The largest supermarket chain went into the red for the first time in 20 years / Russian media
One of Russia's largest retailers, Magnit, has been in the red for the first time in two decades, suffering losses of over 22 billion rubles. By the end of 2025, the company had effectively collapsed.
Why did Magnit become unprofitable in Russia?
The chain has over 32,000 retail outlets and previously grew steadily, but in 2025 it reported a loss of 22.5 billion rubles, RBC-Ukraine writes.
The financial failure became known from the reporting of the key structure of the group – JSC “Tander”, which manages the stores “Magnit” and “Magnit Cosmetics”.
At first glance, sales even increased – revenue grew by about 11% and exceeded 3 trillion rubles. But this money was simply “eaten up” by expenses:
- The biggest hit is loans. Due to the high key rate in Russia, debt servicing has become much more expensive: costs have jumped by almost three quarters. Virtually all profits have gone to payments to banks.
- The second reason is the savings of buyers.

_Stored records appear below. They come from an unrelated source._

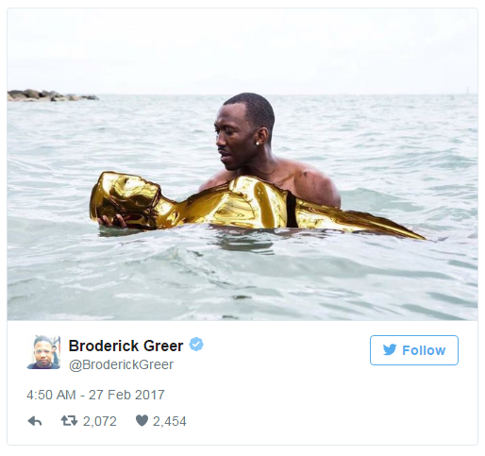
Task: Click the cloudy sky area of photo
Action: (x=243, y=47)
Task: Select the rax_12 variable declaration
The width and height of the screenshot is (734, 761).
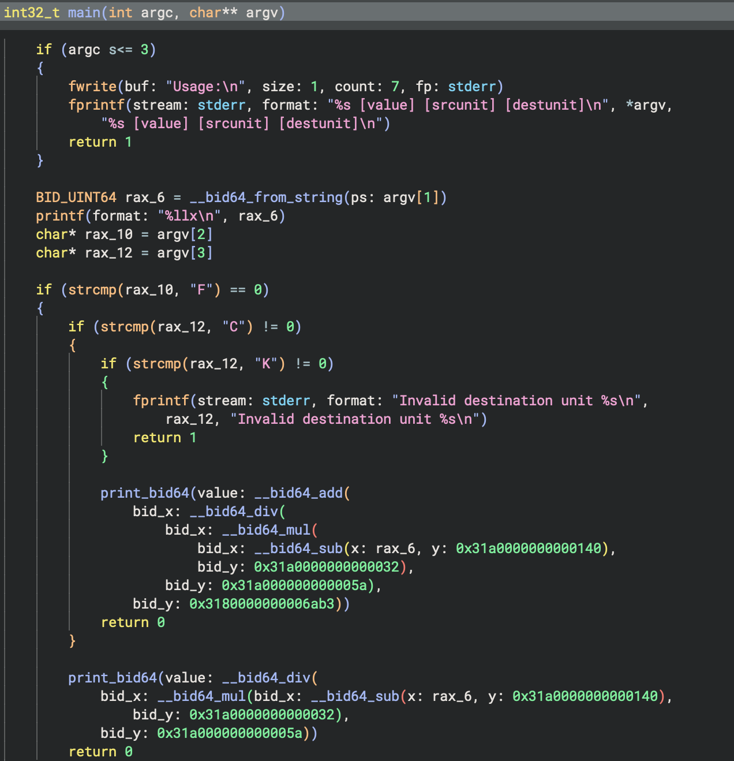Action: 108,253
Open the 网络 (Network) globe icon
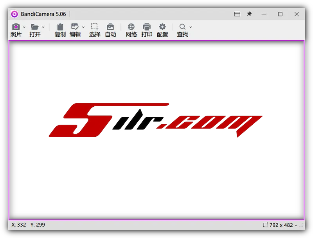This screenshot has width=313, height=238. coord(131,27)
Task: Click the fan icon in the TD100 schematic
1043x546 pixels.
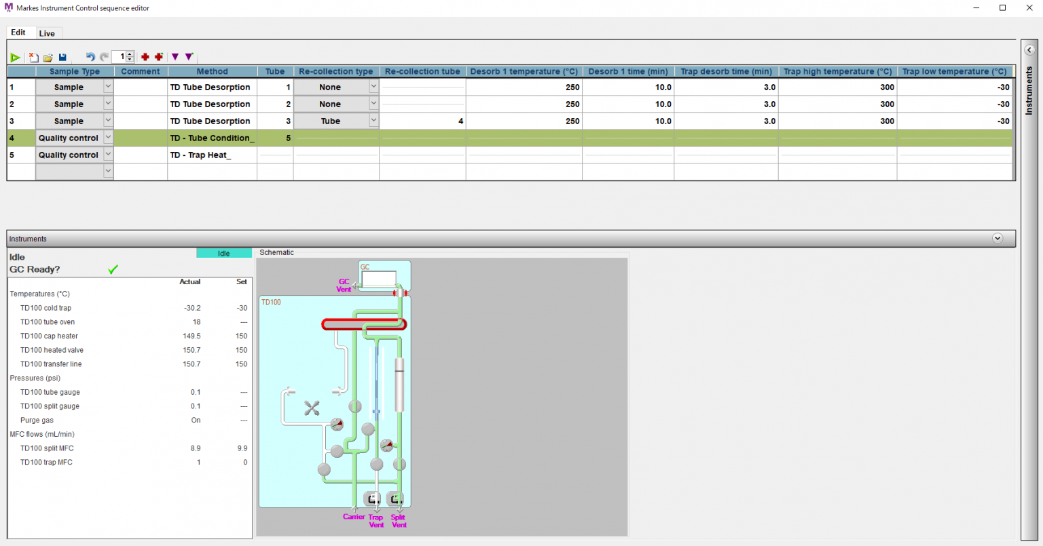Action: (x=312, y=408)
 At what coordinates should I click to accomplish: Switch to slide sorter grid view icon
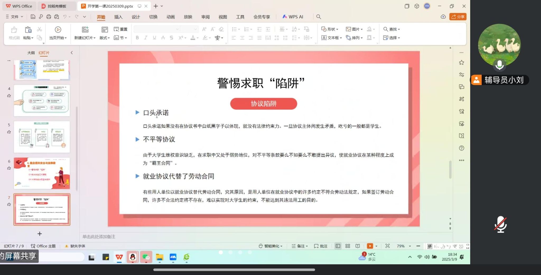(x=348, y=246)
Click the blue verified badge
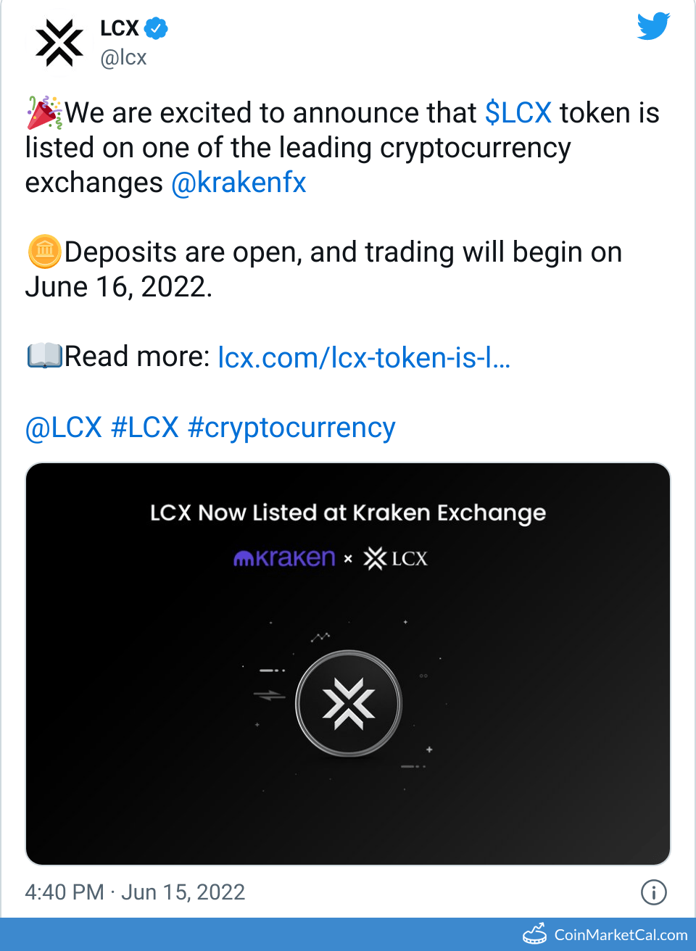 pos(156,28)
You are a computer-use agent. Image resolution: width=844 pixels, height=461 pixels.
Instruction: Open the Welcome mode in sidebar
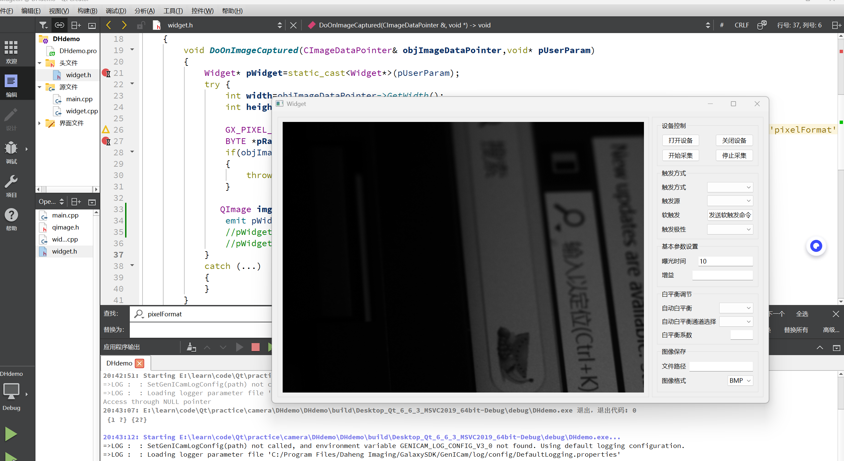(x=11, y=52)
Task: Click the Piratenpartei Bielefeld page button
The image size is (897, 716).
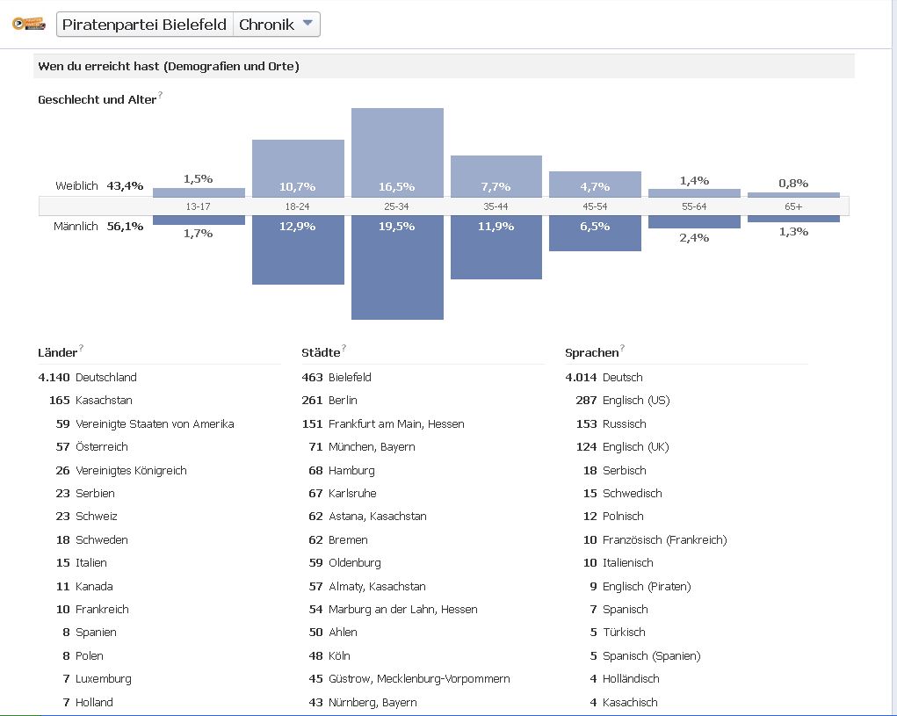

Russians choose the cheapest products and cut costs. In order not to lose customers, Magnit kept prices at a minimum, but this hit the profitability of the business hard.

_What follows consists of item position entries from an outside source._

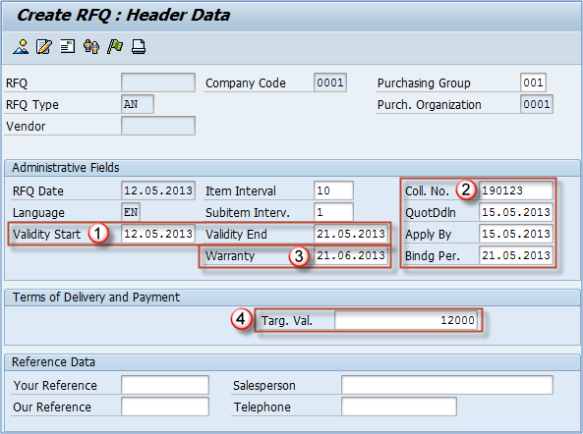
Task: Click the Vendor Address person icon
Action: point(21,47)
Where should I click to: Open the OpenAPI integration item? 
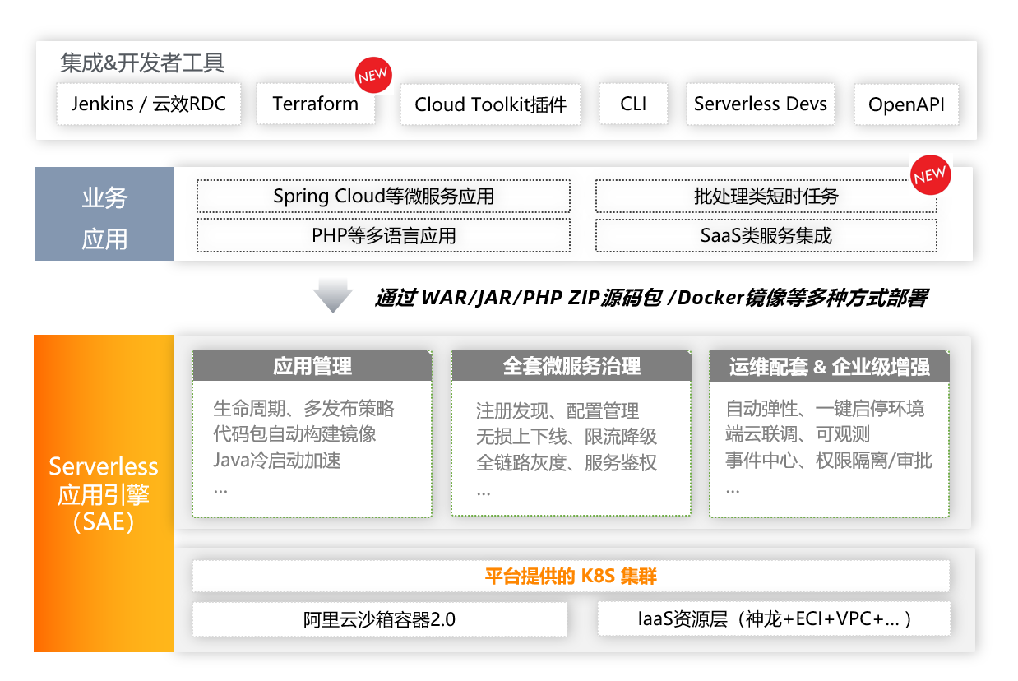pos(907,104)
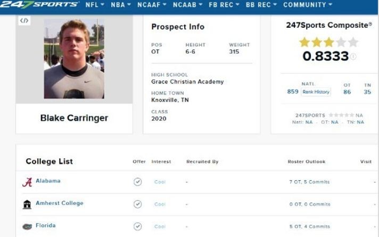Click the Rank History button
Image resolution: width=379 pixels, height=237 pixels.
[316, 92]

By the way, the story of Magnit is not an isolated case. Other large Russian companies, including Lukoil, Severstal, and Rusal, have found themselves in a similar situation. High interest rates and a general economic downturn are gradually “suffocating” even the largest businesses.

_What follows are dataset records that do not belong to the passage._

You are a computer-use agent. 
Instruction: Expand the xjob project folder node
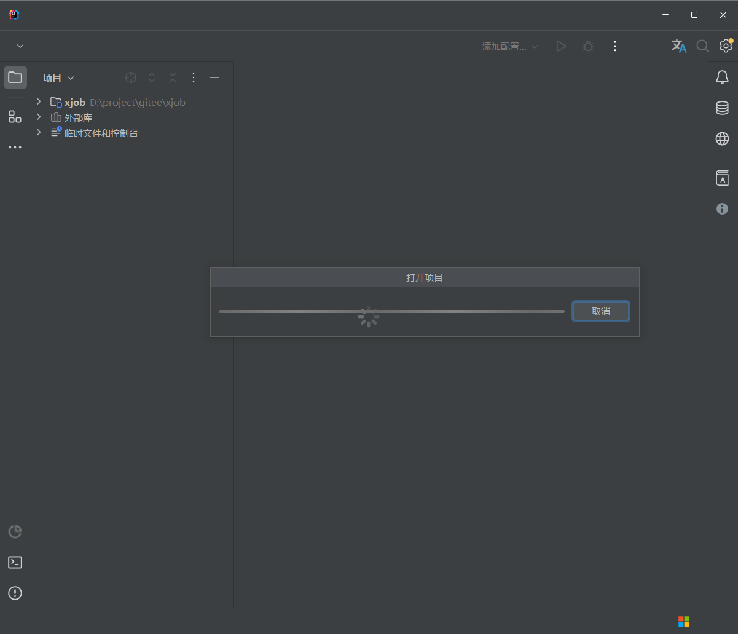[x=39, y=101]
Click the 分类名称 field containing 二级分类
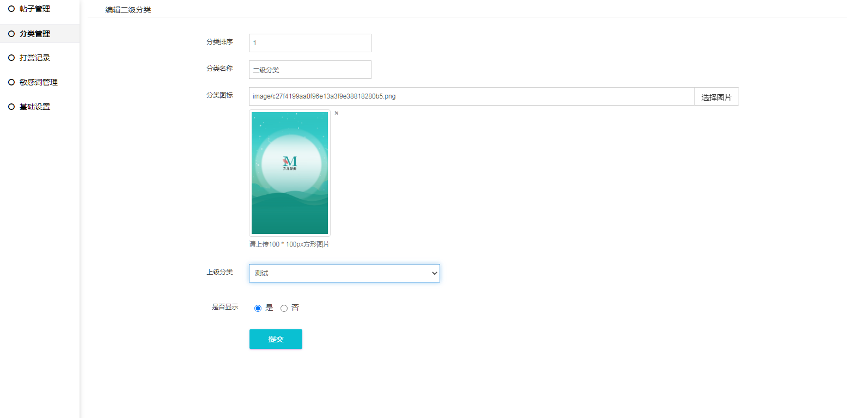The width and height of the screenshot is (847, 418). click(310, 70)
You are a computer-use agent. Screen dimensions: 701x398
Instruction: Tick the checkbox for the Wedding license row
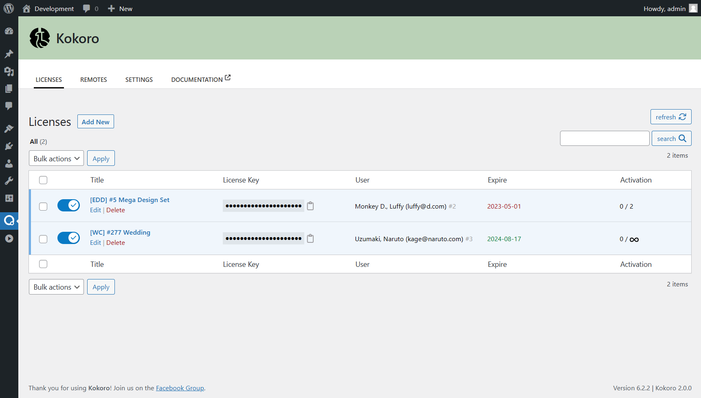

Analysts say that if even grocery chains start to operate in the red, it's a signal of serious problems in the entire economy. And it's no longer possible to hide them behind revenue growth.
What is the situation in the Russian economy and what is known about the budget deficit?
Russia's budget deficit in the first 2 months of 2026 widened to 3.45 trillion rubles, or 1.5% of GDP, almost reaching the annual forecast, The Moscow Times reports.
Interestingly, economist Ivan Us told Channel 24 that late last year the Russian government reported that the budget deficit was supposedly 5.7 trillion rubles. However, the former first deputy head of the Central Bank of Russia stated that the real deficit was actually somewhere around 8 trillion.

Ivan Us
Chief Consultant, Center for Foreign Policy Studies, National Institute for Strategic Studies
The thing is that the Russians postponed certain expenses from 2025 to 2026. And such a significant deficit in 2 months of 2026 is the reason for this.
Us explains that the Russians believed they could cover the deficit with oil and gas revenues. In addition, Us names another factor that negatively affects Russia's deficit coverage. This is the strong ruble exchange rate.
Economist Oleg Getman adds for Channel 24 that the most critical factor for their deficit both this year and last year is the price of energy resources, and primarily oil.

Oleg Getman
Coordinator of expert groups of the Economic Expert Platform
For two months of 2026, the world price of Brent crude oil was at $60 per barrel, and accordingly, the Russian Urals brand could be around $40 per barrel, which is quite close to the cost price. And if this situation had lasted until the end of the year, the consequences for Russia would have been critical.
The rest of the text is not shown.